In the 2009 Budget, the Chancellor announced that the Government will make additional payments of £100 per year into the CTF accounts of all disabled children. Severely disabled children (those who receive the high-care element of disability living allowance) will receive £200 per year. These payments will not count towards the £1,200 yearly contribution limit.

Where amounts in excess of the Government-provided CTF payments (at whatever level) are to be committed to a child’s savings, contributors requiring more control over when the funds invested are released may find a separate discretionary trust with suitable underlying investments more appropriate.

Subject to investment suitability, growth-oriented investments with gains up to the trustees’ annual capital gains tax exemption may appeal – at least on tax grounds. The child beneficiary’s annual exemption can only be used if the trust is a bare trust when effective transparency applies.

The new HMRC interpretation of how chargeable- event gains under life policies are assessed under bare trusts may make such trusts established by grandparents for grandchildren tax attractive, as the gains will be assessed on the children.

This means that gains under offshore bonds that have borne no tax at fund level could fall within the child beneficiary’s personal allowance or lower tax bands. Advice is, as ever, essential.

However, thought should also be given to appropriate tax-exempt friendly society plans.

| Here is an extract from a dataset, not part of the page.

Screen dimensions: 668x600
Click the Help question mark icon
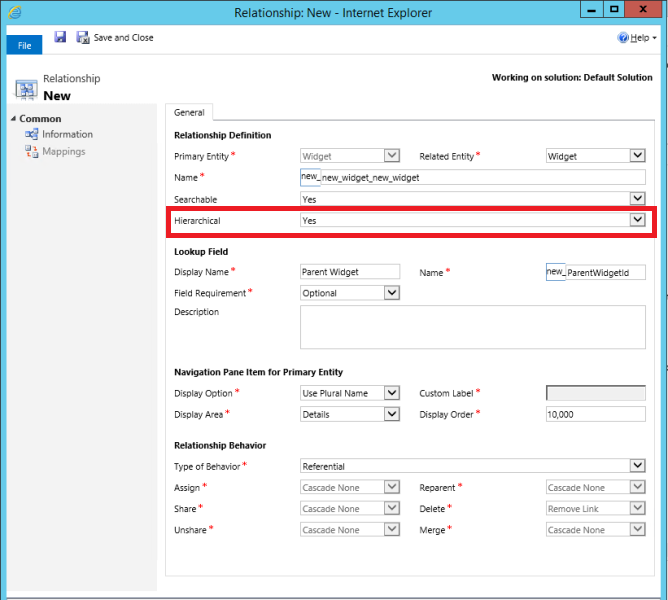[623, 37]
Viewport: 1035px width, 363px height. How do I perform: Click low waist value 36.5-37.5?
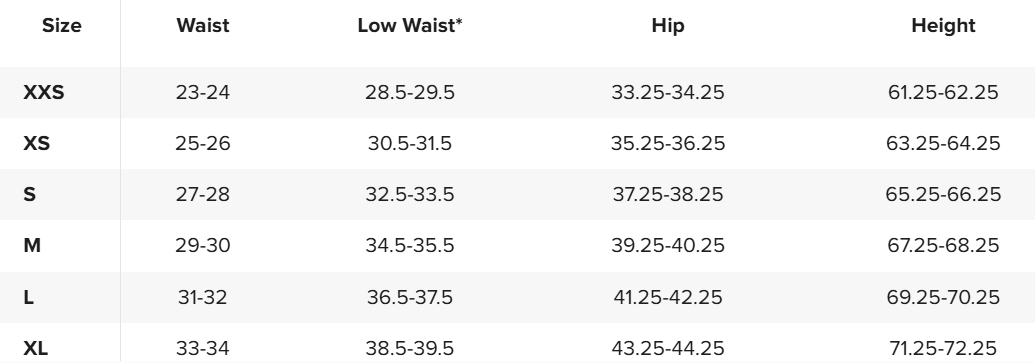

Investments that do provide tax relief for the investor on the amount invested are the enterprise investment scheme and venture capital trust. The main Budget change relates to the EIS and relaxes the time limits concerning the employment of money invested.

In addition, the period in which a claim for carryback of relief can be made has been extended to the whole tax year and allows the full amount subscribed (subject to an annual overriding limit of £500,000) to be carried back to the previous tax year.

Of course, due care must be taken over the risk. It is rare that tax efficiency and, especially, up-front relief can be secured without some price being paid. I previously considered the pension price. In the case of the EIS, the risk is usually inherent in the investment.

Perhaps most obviously, once the Isa allowance has been used (and remember that each of a couple is entitled to their own Isa allowance) then attention will be turned to other less tax-attractive but nevertheless tax-efficient investment wrappers.

The relative tax efficiency of the wrappers can be determined for particular investors in relation to the portfolio. When considering this for the new higher-rate taxpayers next year, the margin of difference between the tax rate applied to capital gains and income will widen further to 32 per cent – the difference between 18 per cent on capital gains and the 50 per cent on income. As is the case now, UK and offshore collectives will look clear(er) favourites for holding capital-gains-producing assets.

UK and offshore insurance products will, on the other hand, look tax-preferable for holding income-producing assets. Yes, there will be a latent income tax liability on realised gains but there will also (under the current law at least) be a range of planning opportunities – including assignment to non and lower taxpayers – to help minimise this charge. As for mixed funds, well it depends.

Two things are relatively clear, however. First, we can expect HMRC to look with renewed interest at structures purporting to convert otherwise taxable income into capital gains for the investor – classic tax alchemy. Second, for the larger investments, the need for advice is even stronger.